From Benjamin Franklin to John Jay, 5 May 1781

To John Jay

LS:5 Columbia University Library; al (draft) and two copies: Library of Congress

Passy, May. 5. 1781.

Dear Sir,

I have received your Favours of the 18th. and 24th. of April.6 It was with great Satisfaction I read Gen. Morgan’s Soldierly Account of his Engagement with Tarleton, which you so kindly sent me.

I have, with the Approbation of Col: Laurens accepted the second of a Set of Bills drawn on you for 4444 Dollars in favour of his Father, of which you will please to take Notice, lest an other of the Set should be presented to you. It is the same that was return’d by you to Mr. Schweighauser for want of Mr. Laurens’s Indorsement. As that Indorsement cannot now be easily obtain’d,7 & it appear’d on the face of the Bill that it belonged to the Public, being to purchase Naval Stores, and was transmitted by the Admiralty to Mr. Schweighauser for that purpose, and the vessel waiting to receive those Stores, I imagined it was right to pay it, which I hope you will approve.

I have found a Packet for you, which, if I had it before the Departure of your Courier, was unaccountably omitted to be sent by him; and I have since known of no other Opportunity but the Post. You will receive it by the next Courier of the Court.

Mr. Adams aquaints me that he is appointed M. P. to the States General, but had not yet presented his Credentials, &c.8

We have here as yet no other than the English Account of the Engagement between the French & English Squadrons off the Capes of Virginia.9 The London Papers say that Pensacola is abandoned.1

With great & sincere Esteem, I am, Dear Sir, Your most obedient & most humble Servant

B Franklin

His Excy. John Jay. Esqr.

Addressed: A son Excellence / Monsieur Jay &ca &ca / à / Madrid. / Recommandée aux soins de M. le Marquis D’Yranda.

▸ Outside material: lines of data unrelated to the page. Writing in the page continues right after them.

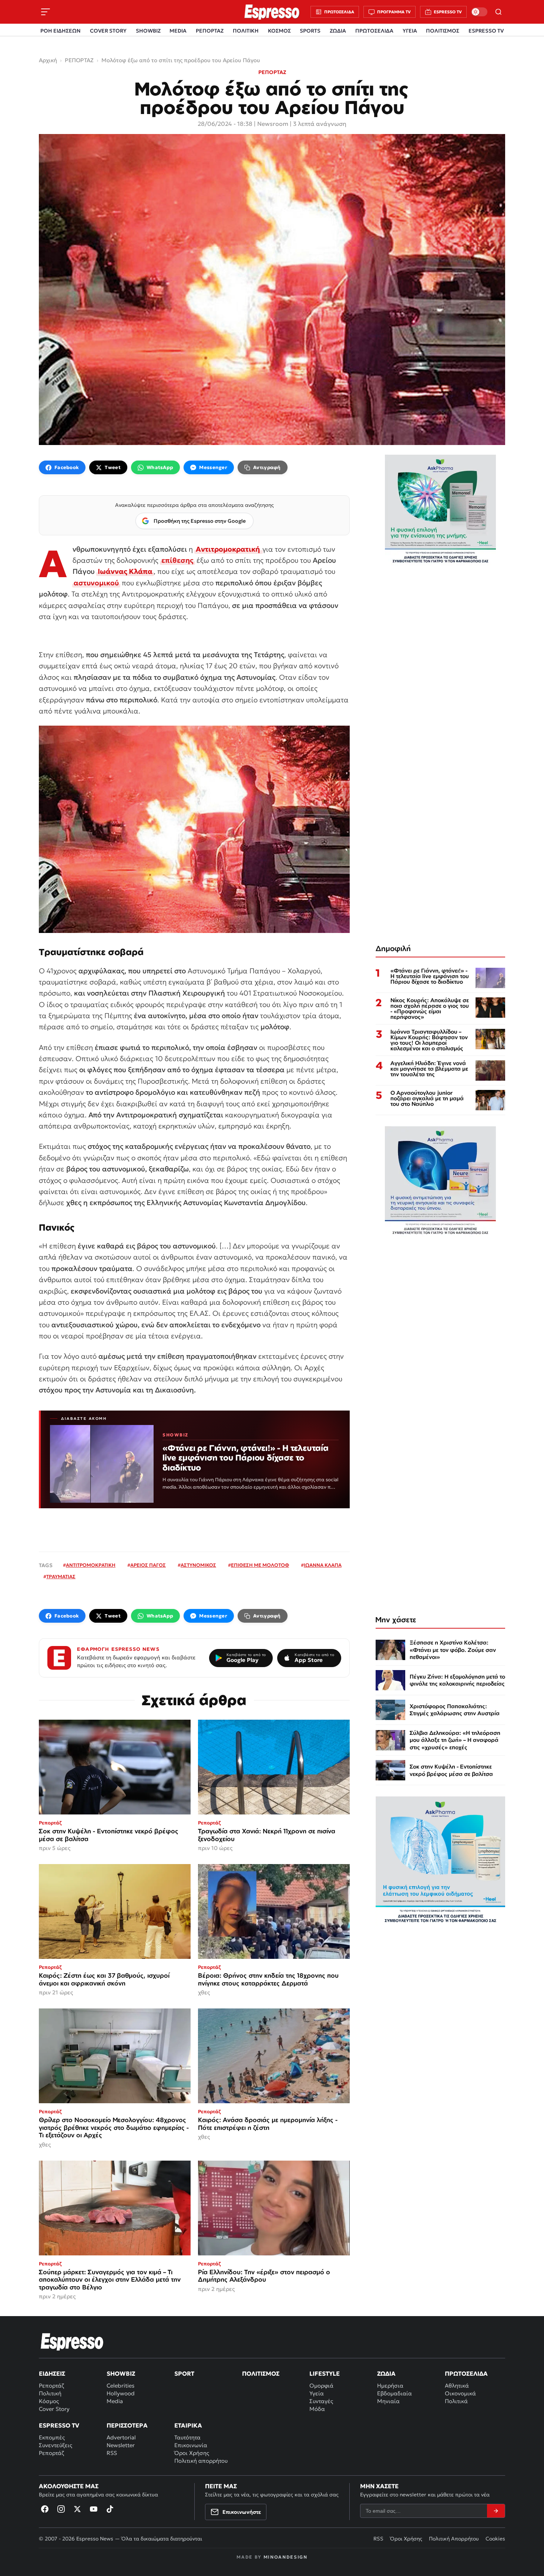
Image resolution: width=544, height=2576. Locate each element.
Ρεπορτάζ (51, 2385)
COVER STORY (108, 30)
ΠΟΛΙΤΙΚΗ (246, 30)
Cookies (495, 2538)
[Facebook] (45, 2509)
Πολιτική (50, 2393)
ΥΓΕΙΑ (410, 30)
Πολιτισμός (260, 2373)
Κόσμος (49, 2401)
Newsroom (272, 123)
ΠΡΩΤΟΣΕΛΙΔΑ (374, 30)
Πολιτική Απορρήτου (454, 2538)
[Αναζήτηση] (498, 12)
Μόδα (317, 2408)
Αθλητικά (457, 2385)
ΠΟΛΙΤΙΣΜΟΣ (442, 30)
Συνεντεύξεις (55, 2445)
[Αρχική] (72, 2342)
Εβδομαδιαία (394, 2393)
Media (115, 2401)
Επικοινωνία (190, 2445)
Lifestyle (324, 2373)
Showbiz (121, 2373)
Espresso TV (59, 2425)
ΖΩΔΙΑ (338, 30)
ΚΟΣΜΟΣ (279, 30)
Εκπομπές (52, 2437)
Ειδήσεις (52, 2373)
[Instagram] (61, 2509)
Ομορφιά (321, 2385)
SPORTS (310, 30)
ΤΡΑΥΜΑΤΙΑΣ (60, 1576)
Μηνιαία (388, 2401)
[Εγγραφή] (496, 2511)
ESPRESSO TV (486, 30)
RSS (112, 2452)
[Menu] (45, 12)
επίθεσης (177, 560)
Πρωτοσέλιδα (466, 2373)
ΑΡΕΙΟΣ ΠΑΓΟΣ (148, 1565)
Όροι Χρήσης (191, 2452)
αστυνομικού (96, 582)
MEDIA (178, 30)
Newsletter (121, 2445)
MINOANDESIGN (285, 2557)
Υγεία (316, 2393)
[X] (77, 2509)
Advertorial (121, 2437)
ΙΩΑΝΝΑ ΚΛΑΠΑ (323, 1565)
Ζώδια (386, 2373)
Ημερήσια (390, 2385)
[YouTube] (94, 2509)
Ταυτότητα (187, 2437)
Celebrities (120, 2385)
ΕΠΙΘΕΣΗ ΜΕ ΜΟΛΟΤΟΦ (260, 1565)
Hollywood (121, 2393)
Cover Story (54, 2408)
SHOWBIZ (148, 30)
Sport (184, 2373)
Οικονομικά (460, 2393)
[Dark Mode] (479, 11)
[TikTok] (110, 2509)
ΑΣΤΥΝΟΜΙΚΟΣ (198, 1565)
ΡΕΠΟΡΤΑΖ (210, 30)
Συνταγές (321, 2401)
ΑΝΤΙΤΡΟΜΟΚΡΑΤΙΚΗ (90, 1565)
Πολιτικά (456, 2401)
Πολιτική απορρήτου (201, 2460)
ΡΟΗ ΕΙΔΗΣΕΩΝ (60, 30)
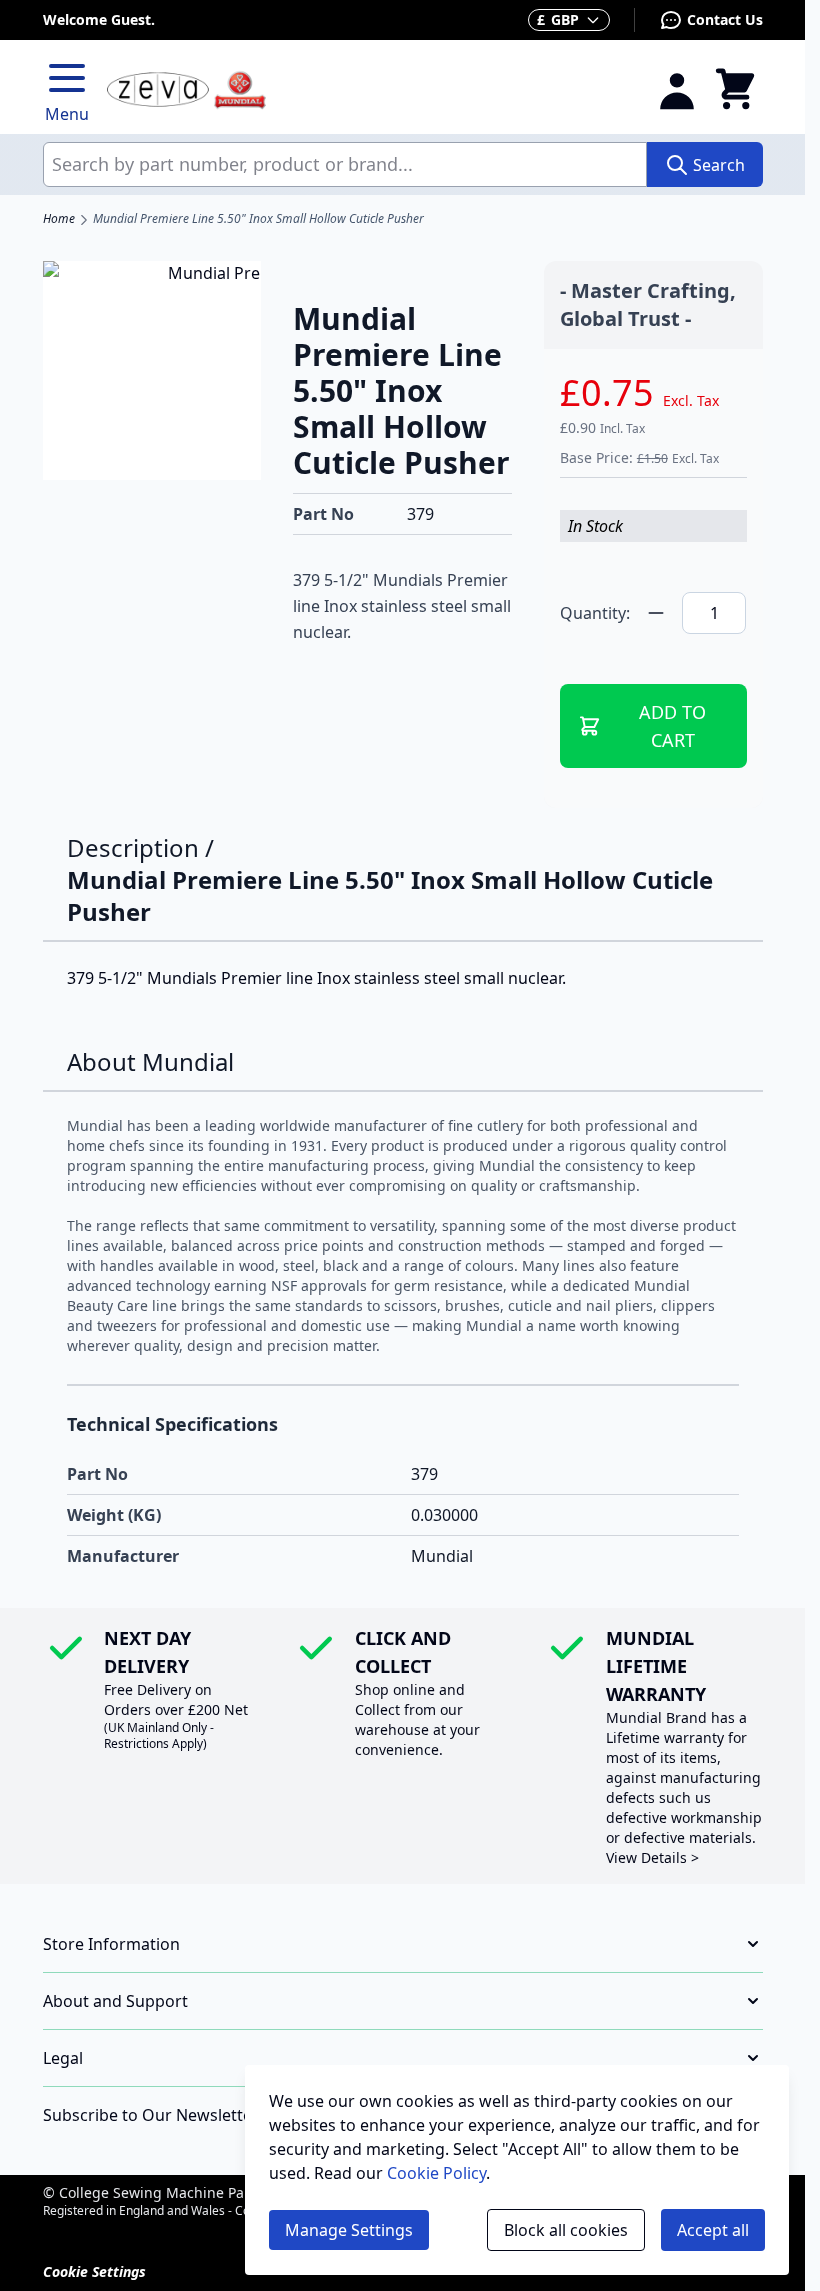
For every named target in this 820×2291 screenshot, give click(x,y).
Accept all (713, 2230)
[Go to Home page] (370, 90)
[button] (403, 1944)
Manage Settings (349, 2230)
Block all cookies (566, 2230)
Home (59, 219)
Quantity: (595, 613)
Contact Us (725, 19)
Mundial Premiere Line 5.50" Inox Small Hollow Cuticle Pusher (258, 219)
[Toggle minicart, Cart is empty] (735, 90)
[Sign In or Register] (677, 90)
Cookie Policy (436, 2173)
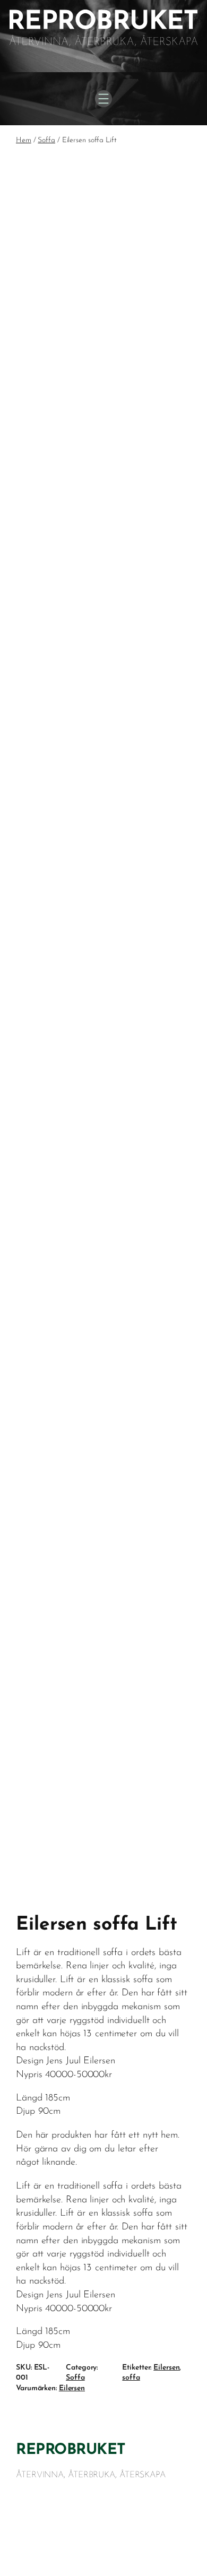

Notations: Dr. Franklin 5 May 1781— Recd 19 Do / Recd. 19 May 1781

[Note numbering follows the Franklin Papers source.]

5In the hand of Gurdon S. Mumford, except for the portion of the complimentary close after “Sir”, which BF wrote.

6XXXIV, 553–4, 571–2.

7As Henry Laurens presently was imprisoned in the Tower of London. For the acceptance of the bill see XXXIV, 509n, 568–9.

8XXXIV, 577. Actually JA had presented his credentials as minister plenipotentiary.

9Which had occurred on March 16: XXXIV, 504–5n. A British account appeared in the London Courant, and Westminster Chronicle of April 25.

1News which was only slightly premature, as on May 10 the British surrendered Pensacola to the Spanish army besieging it: John W. Caughey, Bernardo de Gálvez in Louisiana, 1776–1783 (Berkeley, 1934), p. 211.